Lawyer: $20M Harassment Claim will survive New York Plaintiff

A sexual harassment lawsuit filed by a female hardhat will continue despite her death in a house fire, her attorney said Monday.

Bianca Kuros, 44, was killed when flames raced through her Queens apartment Saturday, two days before the first court conference in her lawsuit. One of her two teenage daughters and two men in their 50s were critically injured, according to fire department officials.

Kuros, a widow, filed the lawsuit in July claiming she was propositioned, groped, and subjected to lewd comments on a Park Avenue construction site where she was the safety inspector. When she complained, Kuros said, she was replaced by a man.

The complaint, which sought $20 million, named JPMorgan Chase, which owned the construction site; Kuros’ employer, Total Safety Consulting; a male worker and others. Both firms declined to comment on Kuros’ death. The male worker’s whereabouts was not known.

The cause of the fire was under investigation. Fire department spokesman E. Gill said it was too early to call the fire suspicious or not suspicious.

When Kuros’ lawyer, Steven Wittels, was asked if he found the fire suspicious, he said he didn’t want to speculate.

The lawsuit was filed in federal court in Manhattan under Kuros’ maiden name, Wisniewski. A conference that had been scheduled for Monday _ Kuros would not have attended _ was postponed.

“You get a representative of the family to continue on with the suit, and that’s what will happen,” Wittels said. “It changes the complexion of the case but the family, the estate, has the right to pursue the claim she had.”

Wittels said Kuros, forced to support her family after her husband died, “pulled herself up, worked very hard to get her safety degree and was highly thought of.”

“She was a lovely woman, an energetic woman,” he said.

But on the construction site in 2007, she “suffered greatly due to very oppressive work conditions, a harassing, hostile work environment,” he said.

In November 2007, after complaining about sexist treatment, she was replaced as safety inspector by a man, Wittels said, although she continued to work for Total Safety.
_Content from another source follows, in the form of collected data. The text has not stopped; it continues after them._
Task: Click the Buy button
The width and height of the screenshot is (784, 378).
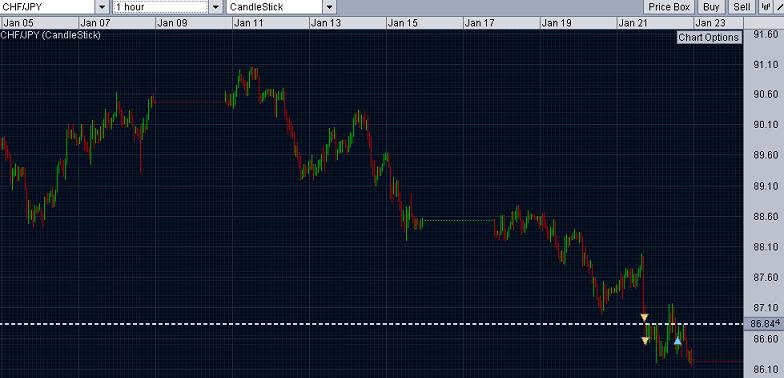Action: point(711,7)
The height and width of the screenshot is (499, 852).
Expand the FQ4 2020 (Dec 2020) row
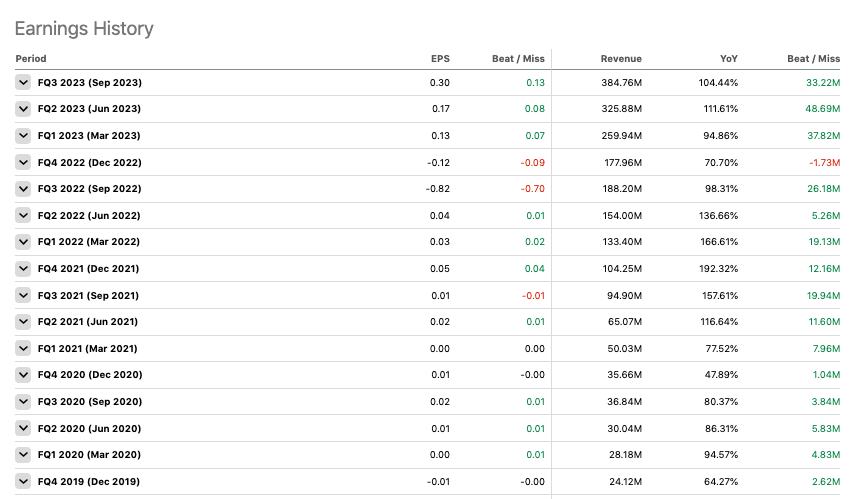tap(23, 375)
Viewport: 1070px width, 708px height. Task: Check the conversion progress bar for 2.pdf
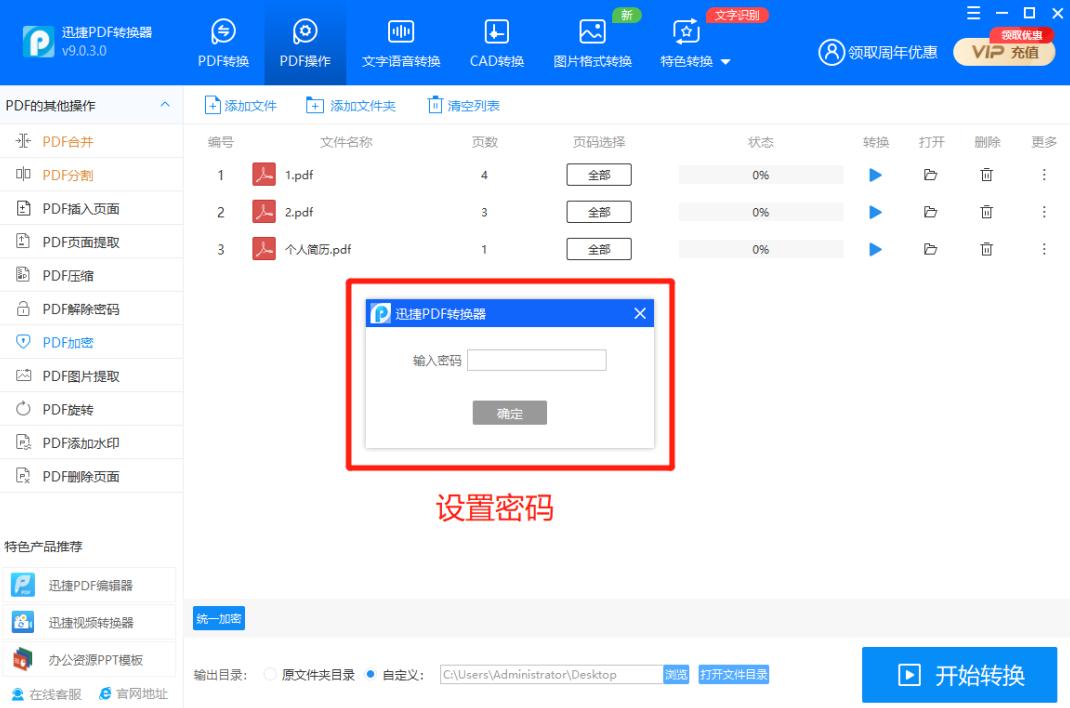761,211
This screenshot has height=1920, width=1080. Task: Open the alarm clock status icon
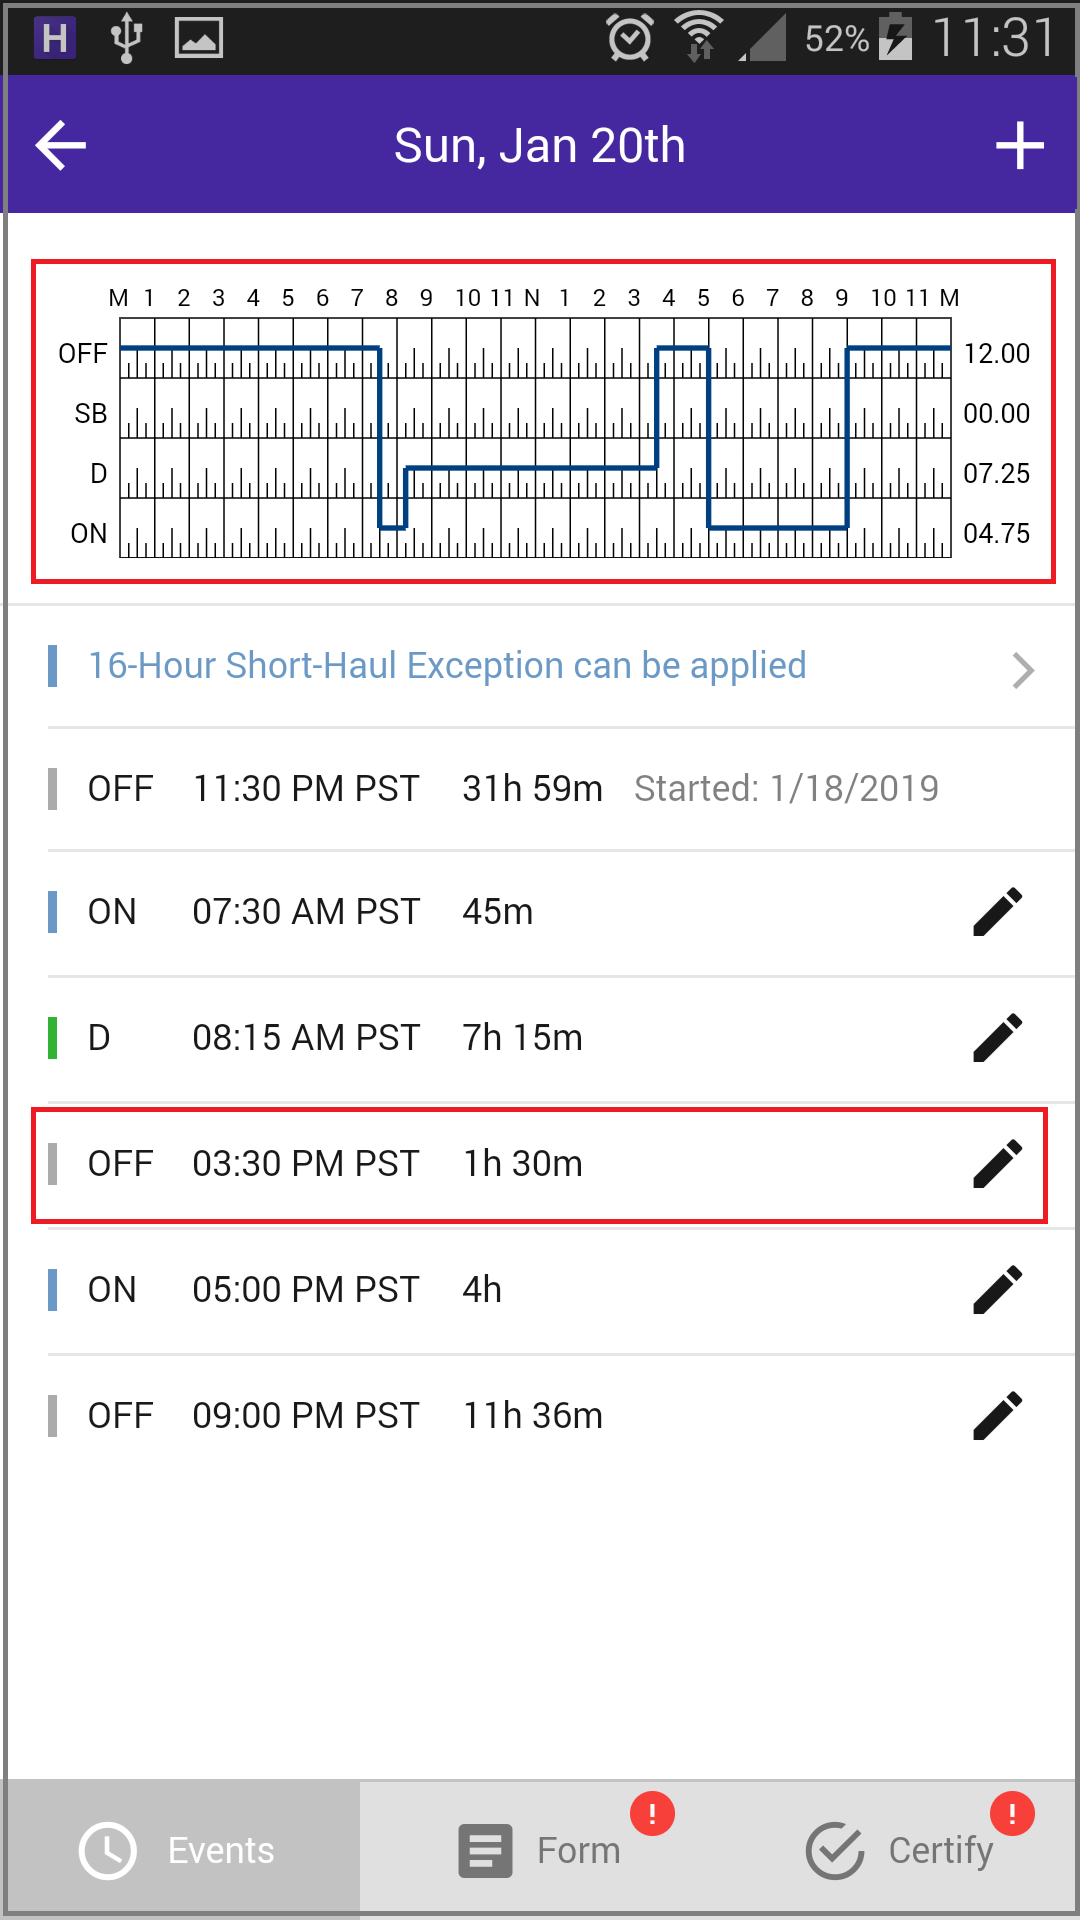[x=630, y=38]
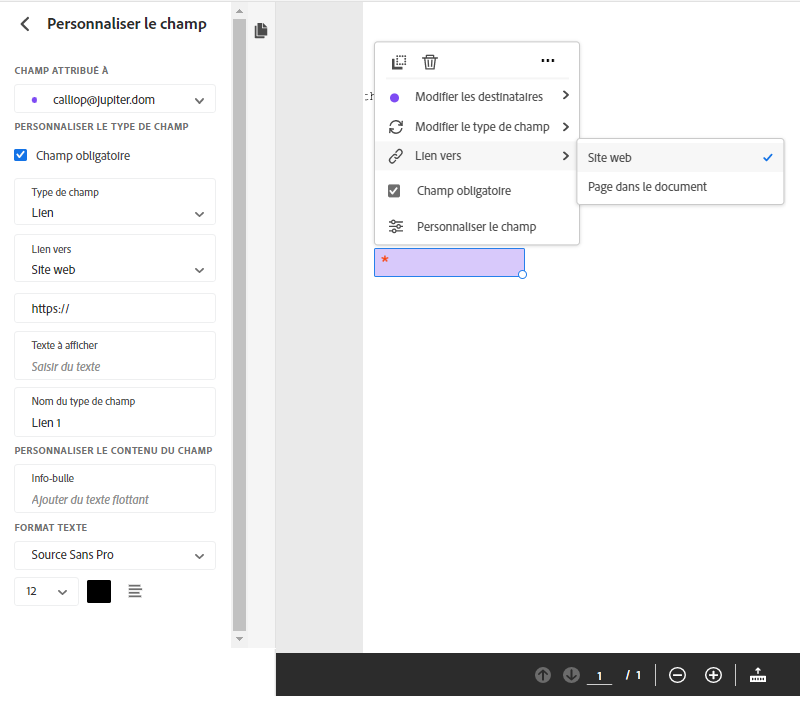The height and width of the screenshot is (705, 800).
Task: Click the black text color swatch
Action: coord(99,592)
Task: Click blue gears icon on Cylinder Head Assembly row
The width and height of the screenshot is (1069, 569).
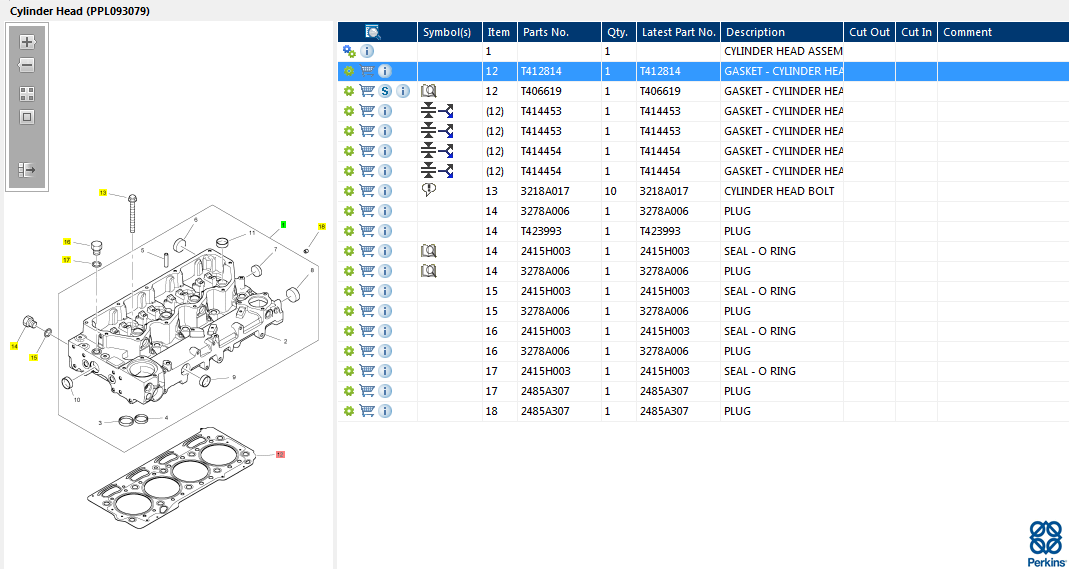Action: pyautogui.click(x=349, y=51)
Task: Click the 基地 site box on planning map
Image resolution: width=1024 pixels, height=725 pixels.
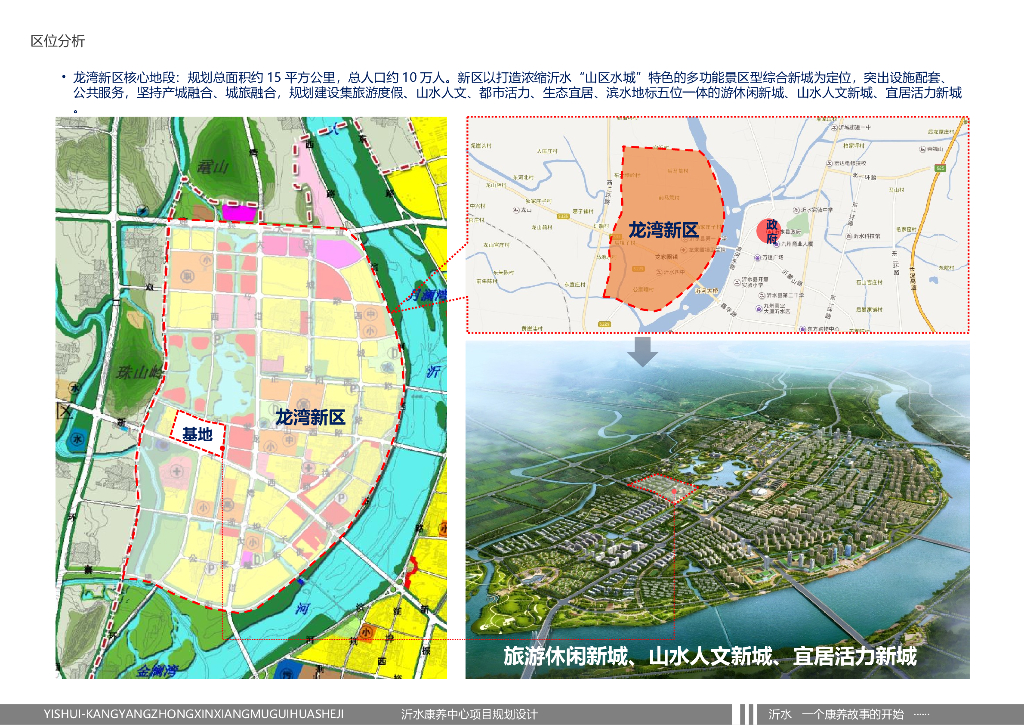Action: pos(197,434)
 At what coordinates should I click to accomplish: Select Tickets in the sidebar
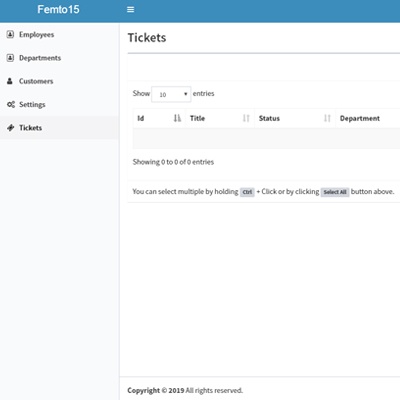coord(59,128)
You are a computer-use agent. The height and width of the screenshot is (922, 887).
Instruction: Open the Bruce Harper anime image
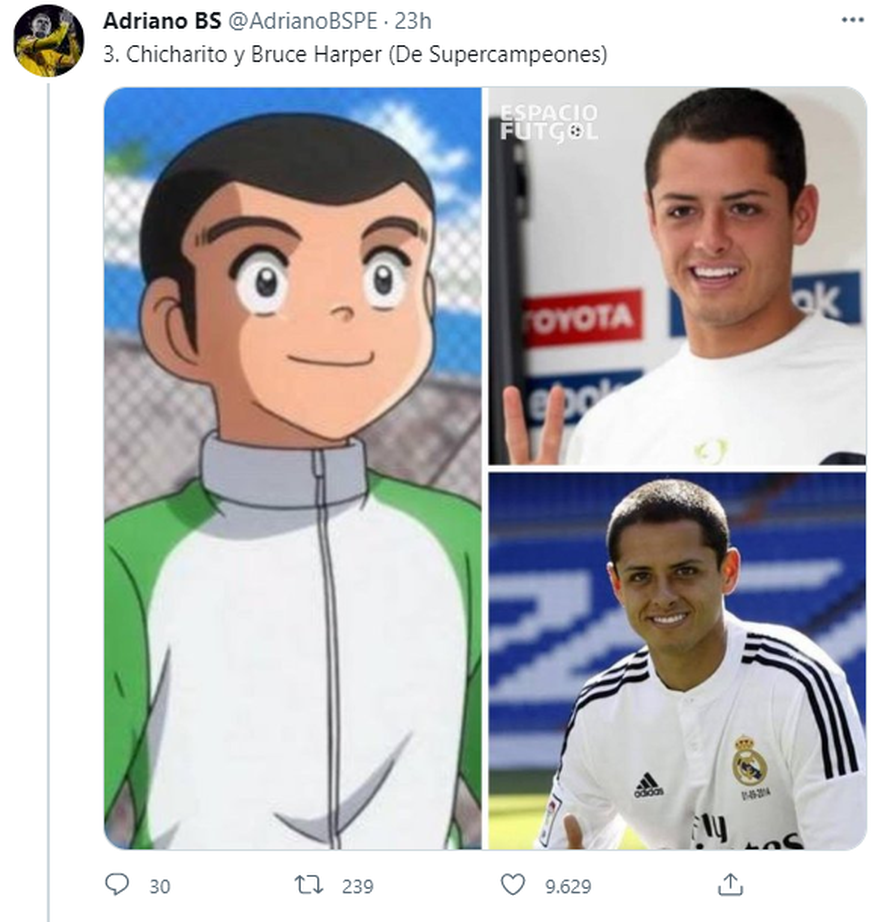pyautogui.click(x=293, y=468)
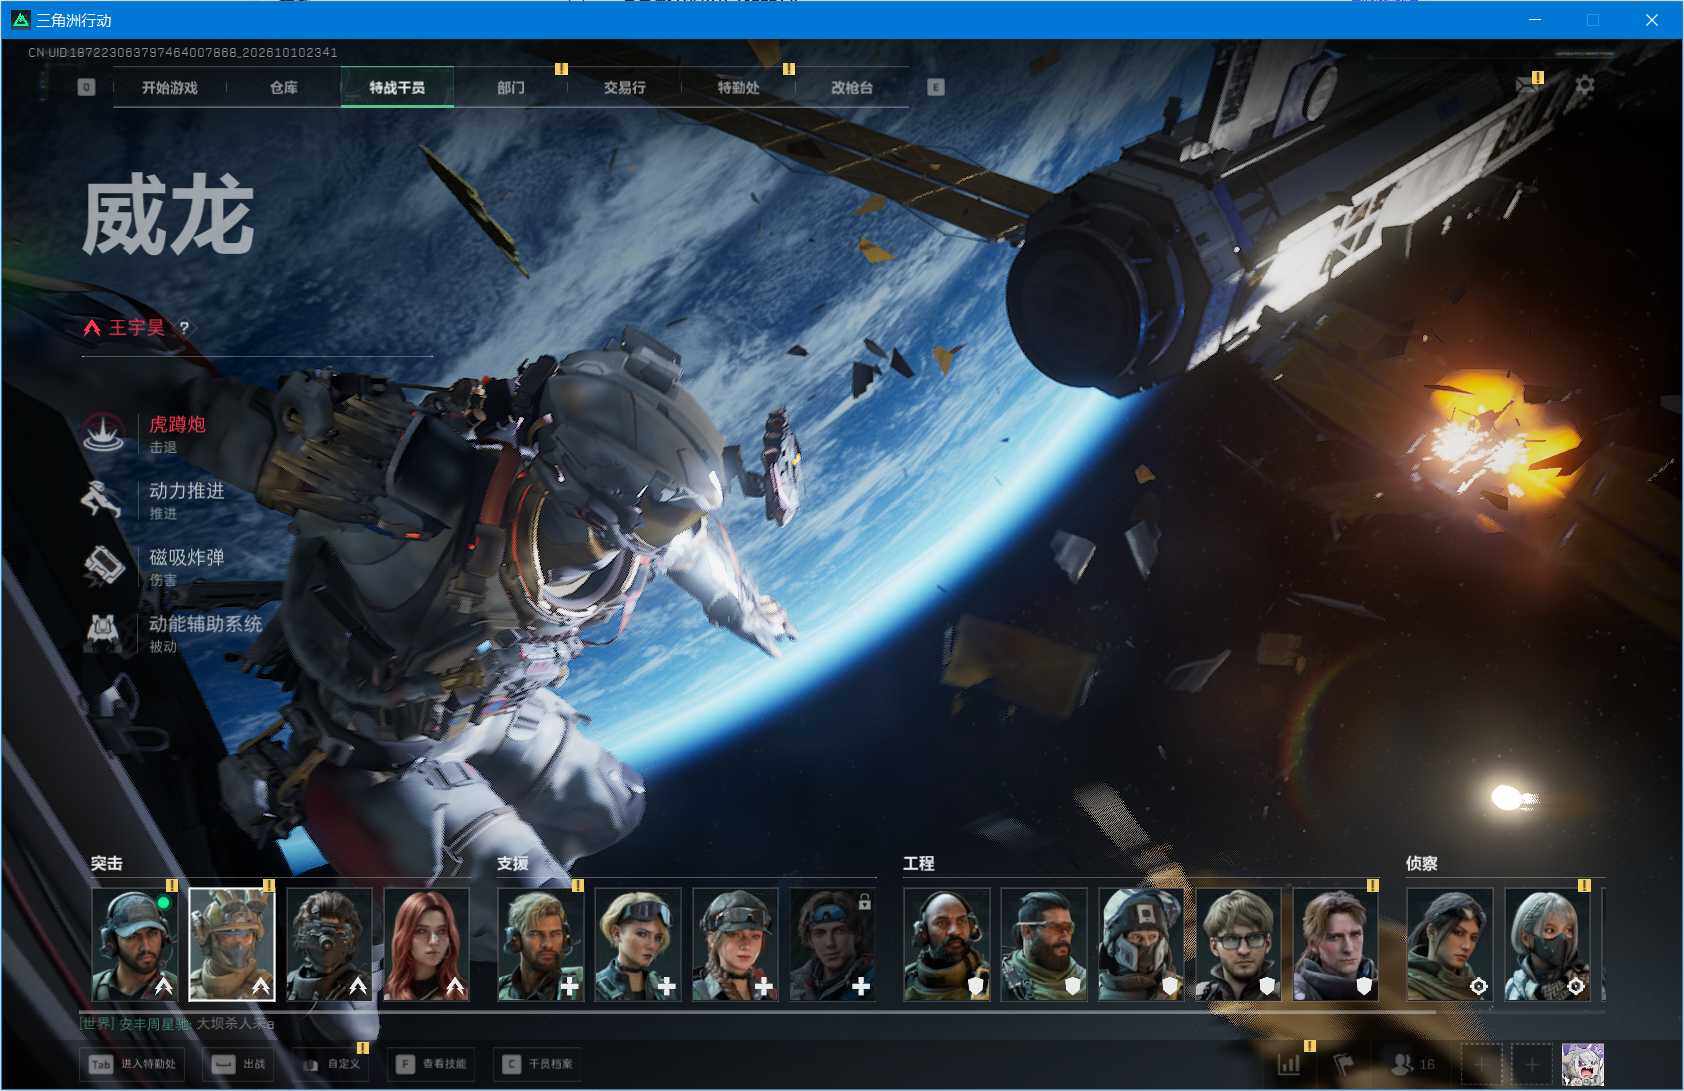
Task: Switch to the 交易行 tab
Action: pos(624,87)
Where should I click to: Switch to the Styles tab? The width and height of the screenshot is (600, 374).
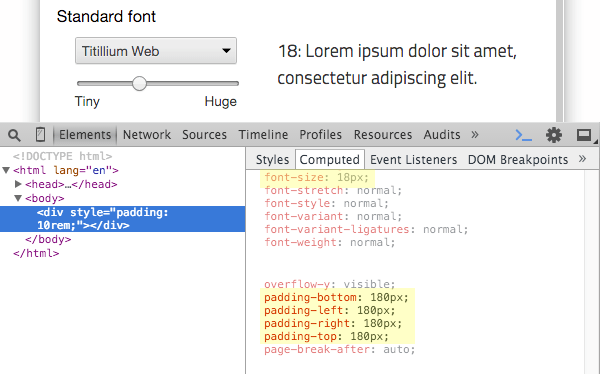click(272, 159)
This was followed by emotional problems, a disability leave and eventual discharge, he said.

In March of this year, Total Safety offered Kuros her job back, Wittels said.

“She was going to take it, she felt ready to work, she was excited about it, but the next month they reneged,” the lawyer said. “That was quite another blow to her.”

Referring to her death, Wittels said Kuros “didn’t deserve what happened to her at work and deserved this even less.”